Il quarto pezzo, Goodbye For Now, inizia con un arpeggio non molto originale che mi sembra preso a piene mani da 'Toxicity' dei System Of A Down, coniugandolo con un ottimo rap di cui ormai i P.O.D. ci nutrono ad ogni lavoro. Nel canone dei testi impegnati stile Rage Against The Machine troviamo Sounds Like War, un pezzo piuttosto cattivo che non propone nulla di nuovo rispetto alle canzoni dei precedenti album nonostante qualche giretto di pianoforte semplice ma efficace.
On the Grind, sfoggia un ottimo rap, ma sembra l'unico elemento interessante della canzone, che infatti cade subito nel banale, sembrano una delle classiche canzoni hip-hop commerciali che fanno tanto successo (per capirci, Mattafix, Eminem, ecc.). This Time, canzone che inizia con un arpeggio tanto semplice quanto piacevole, è un pezzo molto orecchiabile e basilare, negli schemi classici del gruppo, come quasi ogni canzone. Mistakes & Glories, con un ritornello cattivo in antitesi con delle strofe molto calme in cui le classiche due voci rap si sovrappongono a dovere, è sufficiente. Let You Down, una canzone alquanto soffice risulta fin da subito scontatissima, e non presenta niente di caratterizzante lungo tutta la durata. Una canzone dal titolo ambiguo, Teachers, è in effetti la più ambigua dell'album. Troppo simile a canzoni che abbiamo già sentito mille volte sia ascoltando i P.O.D. che tanti altri gruppi. Il voto è relativo, originalità zero.
Strength of My Life, un altro pezzo dove il rap finisce in reggae, molto melodica finisce per essere una versione più moderna di "No Woman No Cry" di Bob Marley senza nulla di interessante. La penultima canzone, Say Hello, ancora una volta ripetitiva e troppo identica alle precedenti introduce un ritmo più sostenuto, però perde tranquillamente vigore all'orecchio degli ascoltatori più fini. La canzone conclusiva, Mark My Words, è l'ennesimo pezzo identico, banale e scontato del gruppo, che può essere tranquillamente scambiata per tutte le altre.

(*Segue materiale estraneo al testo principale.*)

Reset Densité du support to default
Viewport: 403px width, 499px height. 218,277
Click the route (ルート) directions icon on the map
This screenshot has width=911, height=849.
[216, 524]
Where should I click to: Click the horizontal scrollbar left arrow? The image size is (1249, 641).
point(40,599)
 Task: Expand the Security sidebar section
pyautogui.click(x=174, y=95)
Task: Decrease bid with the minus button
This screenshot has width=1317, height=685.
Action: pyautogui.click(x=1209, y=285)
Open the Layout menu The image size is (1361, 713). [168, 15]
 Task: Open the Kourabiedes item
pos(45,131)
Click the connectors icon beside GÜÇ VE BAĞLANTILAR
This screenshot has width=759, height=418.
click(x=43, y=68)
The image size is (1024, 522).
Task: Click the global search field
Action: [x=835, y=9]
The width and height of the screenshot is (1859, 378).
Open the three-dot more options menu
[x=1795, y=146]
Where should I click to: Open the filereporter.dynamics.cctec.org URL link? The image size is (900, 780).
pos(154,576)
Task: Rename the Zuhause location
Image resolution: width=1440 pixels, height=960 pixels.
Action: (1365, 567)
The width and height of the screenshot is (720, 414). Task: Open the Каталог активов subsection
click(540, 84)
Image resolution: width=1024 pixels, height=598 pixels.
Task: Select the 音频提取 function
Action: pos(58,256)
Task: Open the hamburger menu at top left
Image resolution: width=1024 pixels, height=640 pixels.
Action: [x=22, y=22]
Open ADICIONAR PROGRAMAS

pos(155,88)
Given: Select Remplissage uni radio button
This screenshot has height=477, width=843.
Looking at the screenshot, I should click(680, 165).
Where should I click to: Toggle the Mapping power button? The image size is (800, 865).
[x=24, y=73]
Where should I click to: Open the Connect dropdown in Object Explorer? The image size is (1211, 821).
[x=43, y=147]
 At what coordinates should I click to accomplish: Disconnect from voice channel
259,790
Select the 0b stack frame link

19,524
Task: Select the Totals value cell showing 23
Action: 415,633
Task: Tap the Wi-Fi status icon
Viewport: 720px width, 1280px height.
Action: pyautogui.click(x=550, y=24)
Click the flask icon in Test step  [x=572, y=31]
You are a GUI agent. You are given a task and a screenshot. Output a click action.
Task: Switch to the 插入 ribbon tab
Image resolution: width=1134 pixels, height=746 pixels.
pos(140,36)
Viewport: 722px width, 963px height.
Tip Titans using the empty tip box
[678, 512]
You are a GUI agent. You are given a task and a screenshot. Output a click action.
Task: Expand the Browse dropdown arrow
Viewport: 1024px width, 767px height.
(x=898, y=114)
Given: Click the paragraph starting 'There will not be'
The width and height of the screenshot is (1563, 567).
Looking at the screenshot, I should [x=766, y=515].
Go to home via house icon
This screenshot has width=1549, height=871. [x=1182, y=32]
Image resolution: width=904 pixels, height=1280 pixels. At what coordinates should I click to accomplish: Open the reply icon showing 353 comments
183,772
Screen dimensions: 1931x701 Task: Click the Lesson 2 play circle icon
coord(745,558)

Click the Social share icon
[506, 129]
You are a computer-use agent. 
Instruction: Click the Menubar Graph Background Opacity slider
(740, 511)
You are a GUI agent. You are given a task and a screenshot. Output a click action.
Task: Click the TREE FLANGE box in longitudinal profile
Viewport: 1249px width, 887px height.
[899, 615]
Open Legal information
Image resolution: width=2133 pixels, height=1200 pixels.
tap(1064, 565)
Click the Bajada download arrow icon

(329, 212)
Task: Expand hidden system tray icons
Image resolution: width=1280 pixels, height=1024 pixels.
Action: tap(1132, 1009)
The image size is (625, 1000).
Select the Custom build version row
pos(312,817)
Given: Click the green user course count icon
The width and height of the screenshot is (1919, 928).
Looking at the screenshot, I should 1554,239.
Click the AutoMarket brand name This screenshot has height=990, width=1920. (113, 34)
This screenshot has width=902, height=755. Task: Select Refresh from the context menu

Infine è un album troppo ambiguo e privo di personalità, ma del resto che i P.O.D. fossero soltanto uno dei tanti gruppi Nu Metal che hanno sfruttato la popolarità del genere per farsi conoscere già lo sapevamo. Non metto in dubbio la loro bravura musicale, ma la loro genialità compositiva, probabilmente espressasi solo con il primo album e poi fotocopiata perchè risultata efficace. Questo album è solo la ripetizione di quello che i P.O.D. in realtà sono, dei musicisti chiusi in sè stessi, che sanno fare solo quello che hanno già fatto, senza cambiare di una virgola.